If you are following a wheat-free, gluten-free, or Paleo (grain-free) diet, you may be lacking in some essential vitamins in addition to important antioxidants and phytochemicals found in grains.

  • Vitamin E: alternative sources- sunflower seeds (roasted), almonds, spinach (cooked), safflower oil, red peppers (raw)
  • Vitamin B1 (Thiamin): alternative sources- pork chops, trout, black beans, mussels (blue), acorn squash, sunflower seeds
  • Vitamin B2 (Riboflavin): alternative sources- beef liver, beef, clams, mushrooms, almonds, chicken
  • Vitamin B3 (Niacin): alternative sources: beets, beef liver, salmon, swordfish, sunflower seeds, peanuts
  • Vitamin B6: alternative sources- chickpeas (canned), beef liver, tuna (yellowfin), salmon (sockeye), chicken breast, potatoes
  • Vitamin K: alternative sources- natto, collard greens (cooked), turnip greens (cooked), spinach (raw), kale (raw), broccoli, soybeans
  • Magnesium: alternative sources- almonds (dry roasted), spinach (cooked), cashews (dry roasted), peanuts, soy milk, black beans
  • Potassium: alternative sources- apricots, artichokes, avocados, bananas, Brussel sprouts, cantaloupe, potatoes, sweet potatoes
  • Selenium: alternative sources- brazil nuts, tuna (yellowfin), halibut, sardines, ham, shrimp, egg (hard-boiled), mushrooms
  • Fiber: alternative sources- split peas, lentils, black beans, lima beans, artichokes, green peas, raspberries, pears (with skin), apples (with skin)

Please note that this information is provided as a guide and is not all-inclusive.

Reading Labels

We recommend that you always check the label on any processed or packaged food to check the ingredients, amount of added sugars, portion size, and for foods that you are avoiding. If any additive is sourced from one of the topmost allergenic foods, it must be listed on the label.
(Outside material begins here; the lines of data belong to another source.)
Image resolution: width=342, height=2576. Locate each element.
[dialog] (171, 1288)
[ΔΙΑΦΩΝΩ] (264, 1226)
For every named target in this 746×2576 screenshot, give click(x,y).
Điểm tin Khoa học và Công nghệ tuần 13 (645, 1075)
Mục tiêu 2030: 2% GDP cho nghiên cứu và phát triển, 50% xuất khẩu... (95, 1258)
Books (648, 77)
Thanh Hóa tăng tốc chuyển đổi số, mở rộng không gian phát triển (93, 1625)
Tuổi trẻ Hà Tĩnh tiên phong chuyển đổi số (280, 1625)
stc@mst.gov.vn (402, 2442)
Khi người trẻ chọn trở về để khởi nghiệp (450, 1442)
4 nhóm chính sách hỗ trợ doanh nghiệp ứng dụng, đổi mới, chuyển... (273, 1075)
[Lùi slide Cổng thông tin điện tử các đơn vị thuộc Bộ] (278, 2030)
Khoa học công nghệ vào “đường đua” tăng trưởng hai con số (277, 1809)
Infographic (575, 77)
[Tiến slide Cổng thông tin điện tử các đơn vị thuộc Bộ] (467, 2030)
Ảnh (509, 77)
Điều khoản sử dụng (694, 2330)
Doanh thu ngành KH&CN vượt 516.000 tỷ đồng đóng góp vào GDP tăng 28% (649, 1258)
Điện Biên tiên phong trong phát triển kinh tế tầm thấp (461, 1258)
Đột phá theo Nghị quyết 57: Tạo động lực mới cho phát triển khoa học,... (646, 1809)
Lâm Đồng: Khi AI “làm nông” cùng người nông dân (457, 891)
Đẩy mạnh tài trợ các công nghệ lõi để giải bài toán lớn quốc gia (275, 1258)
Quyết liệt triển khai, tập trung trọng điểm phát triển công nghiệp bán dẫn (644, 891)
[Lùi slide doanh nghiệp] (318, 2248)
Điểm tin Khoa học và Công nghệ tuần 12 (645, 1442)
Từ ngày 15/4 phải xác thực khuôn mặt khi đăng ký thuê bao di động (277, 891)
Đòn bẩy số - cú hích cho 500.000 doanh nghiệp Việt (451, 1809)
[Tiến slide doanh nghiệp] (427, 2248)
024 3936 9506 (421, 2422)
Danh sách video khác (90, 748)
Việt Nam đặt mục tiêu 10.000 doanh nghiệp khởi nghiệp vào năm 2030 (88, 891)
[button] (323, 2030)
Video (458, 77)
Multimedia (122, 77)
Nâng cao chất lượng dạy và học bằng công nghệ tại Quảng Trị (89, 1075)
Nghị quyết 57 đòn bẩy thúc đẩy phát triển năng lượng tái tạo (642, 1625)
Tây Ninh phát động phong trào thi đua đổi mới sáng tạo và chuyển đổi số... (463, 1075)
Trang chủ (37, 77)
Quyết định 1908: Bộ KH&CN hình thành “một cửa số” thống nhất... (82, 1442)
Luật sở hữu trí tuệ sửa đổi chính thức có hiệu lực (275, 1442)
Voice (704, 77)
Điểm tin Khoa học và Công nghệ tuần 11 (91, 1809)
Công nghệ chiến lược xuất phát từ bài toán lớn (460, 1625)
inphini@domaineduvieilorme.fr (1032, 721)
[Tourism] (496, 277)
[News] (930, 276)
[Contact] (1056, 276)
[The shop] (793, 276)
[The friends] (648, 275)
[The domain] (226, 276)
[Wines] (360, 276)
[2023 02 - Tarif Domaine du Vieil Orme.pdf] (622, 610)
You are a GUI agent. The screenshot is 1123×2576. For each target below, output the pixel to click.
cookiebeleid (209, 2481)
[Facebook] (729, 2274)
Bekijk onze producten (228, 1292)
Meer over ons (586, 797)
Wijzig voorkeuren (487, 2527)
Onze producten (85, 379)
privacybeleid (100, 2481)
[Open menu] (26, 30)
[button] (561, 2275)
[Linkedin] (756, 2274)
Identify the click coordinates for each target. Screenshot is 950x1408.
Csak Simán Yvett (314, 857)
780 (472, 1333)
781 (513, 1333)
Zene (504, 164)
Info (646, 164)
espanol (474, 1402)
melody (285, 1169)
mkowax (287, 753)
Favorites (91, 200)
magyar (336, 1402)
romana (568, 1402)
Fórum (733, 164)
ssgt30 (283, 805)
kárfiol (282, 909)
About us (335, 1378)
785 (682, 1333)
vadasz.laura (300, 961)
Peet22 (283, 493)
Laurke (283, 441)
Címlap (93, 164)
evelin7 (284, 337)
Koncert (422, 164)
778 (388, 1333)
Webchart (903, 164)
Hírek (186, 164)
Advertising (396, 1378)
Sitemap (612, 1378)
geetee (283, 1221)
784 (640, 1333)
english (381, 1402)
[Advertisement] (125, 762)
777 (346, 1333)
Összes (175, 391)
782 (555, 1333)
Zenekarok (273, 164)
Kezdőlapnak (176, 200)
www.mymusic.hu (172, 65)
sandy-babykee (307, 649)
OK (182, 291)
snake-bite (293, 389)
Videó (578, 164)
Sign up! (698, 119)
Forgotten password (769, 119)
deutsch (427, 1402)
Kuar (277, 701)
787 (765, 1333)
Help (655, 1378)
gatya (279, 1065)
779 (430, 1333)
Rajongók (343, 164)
Corn by any other name: Masa, atole, tortillas, tamales, pozole, tacos, ceviche, chichi, hominy, grits, sagamite.

Milk Derivatives:

Caramel color, casein, caseinate, galactose, hydrolysates, lactalbumin, lactate solids, lactic yeast, lactitol monohydrate, lactoglobulin, lactose, lactulose, rennet, rennet casein, whey, lecithin.

Soy:

Additives made from soy: hydrolyzed soy protein, soy concentrate, soy protein, soy protein isolate, soy lecithin, TSF, TSP, TVP.

Foods that contain soy: bean curd, edamame, kinnoko flour, kyodofu, miso, natto, okara, shoyu sauce, soy bran, soy fiber, soy flour, soy grits, soy milk, soy nuts, soy nut butter, soy sauce, soy sprouts, soya, soybeans, soybean granules, soybean curd, soybean flour, soybean paste, supro, tamari, tempeh, teriyaki sauce, tofu, yakidofu, yuba.

Egg products:

Egg-derived additives may be listed as: Albumin, apovitellin, fat substitutes, globulin, livetin, lysozyme, ovalbumin, ovoglobulin, ovomucoid, ovotransferrin, ovoitelia, ovovitellin, silici, albuminate, surimi.

Wheat:

Additives that may contain wheat: artificial flavoring, caramel color, dextrin, food starch, modified food starch, vegetable starch, glucose syrup, HVP, maltodextrin, MSG, TVP, vegetable gum, wheat protein isolate.